Eén. Inclusief onderwijs, vanaf de kleuterschool

  • De opening van inclusieve crèches, waar zowel valide kinderen als kinderen die doof of slechthorend, blind, enz. zijn worden opgevangen, met als doel om deze praktijk uit te breiden naar alle crèches van de gemeente door te zorgen voor de nodige opleiding voor het personeel.
  • Een inclusieve school creëren, van kleuterschool tot middelbare school.
  • Ervoor zorgen dat het onderwijzend personeel - van kleuterschool tot middelbare school - de juiste opleiding krijgt.
  • Het opzetten van systematische screeningprocessen (bijvoorbeeld voor autisme) vanaf de kleuterschool om vroegtijdige diagnose en passende ondersteuning mogelijk te maken, zowel binnen als buiten de onderwijsstructuur.
  • Onderwijsstructuren (crèches, scholen, enz.) aanmoedigen om samen te werken met verenigingen en gespecialiseerde diensten om personeel en ouders waar nodig te helpen en op te leiden.
  • Ervoor zorgen dat kinderen met een beperking in dezelfde mate als valide kinderen en tegen dezelfde prijs toegang hebben tot gemeentelijke speelplaatsen en buitenschoolse activiteiten, door bijkomend opgeleid personeel aan te nemen.
  • Informatie- en voorlichtingsbijeenkomsten over het emotionele en seksuele leven voor jongeren met een beperking, hun familie en hun ouders, aangepast aan de specifieke aard van de beperking.
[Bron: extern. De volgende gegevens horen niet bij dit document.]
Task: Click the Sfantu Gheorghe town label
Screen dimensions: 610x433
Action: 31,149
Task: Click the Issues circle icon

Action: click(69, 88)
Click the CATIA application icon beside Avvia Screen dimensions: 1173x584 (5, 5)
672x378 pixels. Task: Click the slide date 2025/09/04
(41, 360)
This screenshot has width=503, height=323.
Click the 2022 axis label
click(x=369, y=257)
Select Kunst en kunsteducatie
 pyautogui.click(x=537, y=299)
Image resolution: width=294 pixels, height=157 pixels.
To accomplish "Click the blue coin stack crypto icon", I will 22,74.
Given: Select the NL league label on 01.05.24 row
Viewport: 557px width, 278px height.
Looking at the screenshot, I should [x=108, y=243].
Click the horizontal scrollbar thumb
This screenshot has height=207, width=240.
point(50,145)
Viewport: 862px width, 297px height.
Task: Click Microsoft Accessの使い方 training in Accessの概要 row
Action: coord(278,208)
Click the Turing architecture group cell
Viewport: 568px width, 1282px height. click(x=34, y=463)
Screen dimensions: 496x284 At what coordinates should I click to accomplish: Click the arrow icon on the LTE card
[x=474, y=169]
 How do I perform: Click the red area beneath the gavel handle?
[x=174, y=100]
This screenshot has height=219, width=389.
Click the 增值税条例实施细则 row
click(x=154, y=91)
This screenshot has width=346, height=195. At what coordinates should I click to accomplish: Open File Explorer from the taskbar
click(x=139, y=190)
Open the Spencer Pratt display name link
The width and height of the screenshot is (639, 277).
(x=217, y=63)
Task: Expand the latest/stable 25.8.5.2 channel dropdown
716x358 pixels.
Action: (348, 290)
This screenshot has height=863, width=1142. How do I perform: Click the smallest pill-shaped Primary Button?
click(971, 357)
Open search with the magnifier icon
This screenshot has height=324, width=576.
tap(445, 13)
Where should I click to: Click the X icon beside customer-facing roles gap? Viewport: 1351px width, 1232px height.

Twee. Het recht op aangepaste huisvesting

  • We willen openbare zorgfaciliteiten creëren voor mensen met ernstige zorgbehoeften.
  • We zullen een quotum instellen van 5% van de sociale en openbare woningen die aangepast zijn voor personen met beperkte mobiliteit. We zullen renovatieprojecten uitvoeren om deze quota te bereiken.
  • We zullen semi-autonoom wonen mogelijk maken in openbare woningen, door woningen, al dan niet collectief, te voorzien van hulp bij het dagelijks leven.
  • Mensen die dat wensen laten we thuis blijven wonen dankzij de medische, sociale en psychologische hulp van de gemeente.

Drie. Werk: een recht voor iedereen

  • We voeren een quotum van 5% in voor werknemers met een beperking in gemeentelijke overheidsdiensten. We voeren regelmatig een onderzoek uit naar de objectieve werkgelegenheidssituatie van mensen met een beperking.
  • We stellen een plan op met doelstellingen op korte en middellange termijn en de bijkomende middelen die nodig zijn om het quotum van 5% te halen;
  • Om dit quotum te halen, voorzien we een orëntatie- en vormingsprogramma op maat van mensen met een beperking.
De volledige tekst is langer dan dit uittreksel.